TASK GOAL
From the entries below, return only the lines starting at the one that contains "You are a computer-use agent. Viewport: 920px" and ending at the one that contains "Open the http://localhost:8888", exactly as they stand.

SUPPLIED ENTRIES
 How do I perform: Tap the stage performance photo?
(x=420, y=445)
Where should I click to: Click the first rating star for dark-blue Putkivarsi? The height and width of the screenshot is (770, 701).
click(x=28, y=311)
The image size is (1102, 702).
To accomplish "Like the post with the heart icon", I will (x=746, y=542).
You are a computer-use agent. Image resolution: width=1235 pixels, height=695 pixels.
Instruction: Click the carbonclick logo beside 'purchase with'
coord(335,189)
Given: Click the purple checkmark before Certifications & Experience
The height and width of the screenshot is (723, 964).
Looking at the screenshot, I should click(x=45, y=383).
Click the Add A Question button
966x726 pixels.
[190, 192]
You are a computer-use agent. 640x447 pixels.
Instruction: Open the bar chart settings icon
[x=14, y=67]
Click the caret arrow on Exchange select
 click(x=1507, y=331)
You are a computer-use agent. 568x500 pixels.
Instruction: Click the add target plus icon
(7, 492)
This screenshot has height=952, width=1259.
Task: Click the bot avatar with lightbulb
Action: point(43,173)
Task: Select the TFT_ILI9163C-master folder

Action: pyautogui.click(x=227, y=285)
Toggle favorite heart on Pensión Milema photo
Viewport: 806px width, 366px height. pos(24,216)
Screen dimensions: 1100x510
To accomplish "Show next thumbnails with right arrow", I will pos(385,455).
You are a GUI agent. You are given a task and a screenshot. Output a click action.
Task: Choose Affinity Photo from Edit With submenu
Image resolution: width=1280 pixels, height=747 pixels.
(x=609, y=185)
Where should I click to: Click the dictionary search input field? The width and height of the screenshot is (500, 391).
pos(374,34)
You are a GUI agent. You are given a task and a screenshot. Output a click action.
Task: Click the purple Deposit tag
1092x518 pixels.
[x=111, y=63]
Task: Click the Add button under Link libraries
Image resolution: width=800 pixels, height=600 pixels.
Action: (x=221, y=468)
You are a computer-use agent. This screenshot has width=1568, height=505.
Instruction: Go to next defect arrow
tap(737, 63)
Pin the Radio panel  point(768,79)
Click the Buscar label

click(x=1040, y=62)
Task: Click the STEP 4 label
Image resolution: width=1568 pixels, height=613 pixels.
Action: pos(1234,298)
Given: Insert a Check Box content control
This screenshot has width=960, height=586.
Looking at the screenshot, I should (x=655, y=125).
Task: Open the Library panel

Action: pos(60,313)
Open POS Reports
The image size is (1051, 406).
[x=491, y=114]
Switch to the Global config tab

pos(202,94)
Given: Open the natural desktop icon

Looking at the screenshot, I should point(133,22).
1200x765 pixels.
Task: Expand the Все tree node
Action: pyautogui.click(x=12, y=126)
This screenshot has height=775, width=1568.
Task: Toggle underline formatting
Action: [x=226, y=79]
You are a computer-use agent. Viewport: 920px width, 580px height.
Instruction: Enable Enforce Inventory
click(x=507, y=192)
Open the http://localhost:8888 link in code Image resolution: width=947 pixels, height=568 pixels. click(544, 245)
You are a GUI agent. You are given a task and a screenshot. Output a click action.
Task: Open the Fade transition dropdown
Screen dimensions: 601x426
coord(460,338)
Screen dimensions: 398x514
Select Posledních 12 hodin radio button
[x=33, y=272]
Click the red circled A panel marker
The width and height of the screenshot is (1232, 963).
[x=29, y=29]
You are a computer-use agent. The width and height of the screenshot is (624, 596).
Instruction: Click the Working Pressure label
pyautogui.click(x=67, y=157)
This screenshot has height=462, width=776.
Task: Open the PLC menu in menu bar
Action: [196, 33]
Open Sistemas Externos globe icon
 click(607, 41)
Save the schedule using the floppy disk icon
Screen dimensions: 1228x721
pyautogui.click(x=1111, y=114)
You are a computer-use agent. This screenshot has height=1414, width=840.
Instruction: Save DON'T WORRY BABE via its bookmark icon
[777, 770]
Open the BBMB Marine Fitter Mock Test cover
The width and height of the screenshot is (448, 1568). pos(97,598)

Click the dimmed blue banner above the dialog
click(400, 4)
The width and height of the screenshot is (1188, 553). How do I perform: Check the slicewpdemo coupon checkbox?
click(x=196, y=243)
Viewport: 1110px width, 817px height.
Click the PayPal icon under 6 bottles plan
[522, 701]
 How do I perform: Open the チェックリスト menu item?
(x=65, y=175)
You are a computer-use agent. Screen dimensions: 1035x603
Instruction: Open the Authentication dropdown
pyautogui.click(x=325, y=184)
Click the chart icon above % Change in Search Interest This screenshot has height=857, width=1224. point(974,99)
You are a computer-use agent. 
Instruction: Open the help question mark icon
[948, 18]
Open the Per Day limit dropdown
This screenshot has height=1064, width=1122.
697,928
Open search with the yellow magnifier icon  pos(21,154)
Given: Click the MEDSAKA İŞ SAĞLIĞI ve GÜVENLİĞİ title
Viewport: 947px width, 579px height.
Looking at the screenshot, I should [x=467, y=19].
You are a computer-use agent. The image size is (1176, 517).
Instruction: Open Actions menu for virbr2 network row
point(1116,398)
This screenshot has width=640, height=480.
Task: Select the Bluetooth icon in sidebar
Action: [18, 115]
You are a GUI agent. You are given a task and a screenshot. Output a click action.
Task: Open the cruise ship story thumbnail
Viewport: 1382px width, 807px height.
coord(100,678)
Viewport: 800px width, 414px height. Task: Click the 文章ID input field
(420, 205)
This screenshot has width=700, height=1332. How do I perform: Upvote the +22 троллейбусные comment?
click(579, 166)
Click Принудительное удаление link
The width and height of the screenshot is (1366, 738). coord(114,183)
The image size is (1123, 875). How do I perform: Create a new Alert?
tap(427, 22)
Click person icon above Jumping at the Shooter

TASK OUTPUT
You are a computer-use agent. Viewport: 920px width, 580px height.
Instruction: Enable Enforce Inventory
click(x=507, y=192)
Open the http://localhost:8888 link in code Image resolution: width=947 pixels, height=568 pixels. click(544, 245)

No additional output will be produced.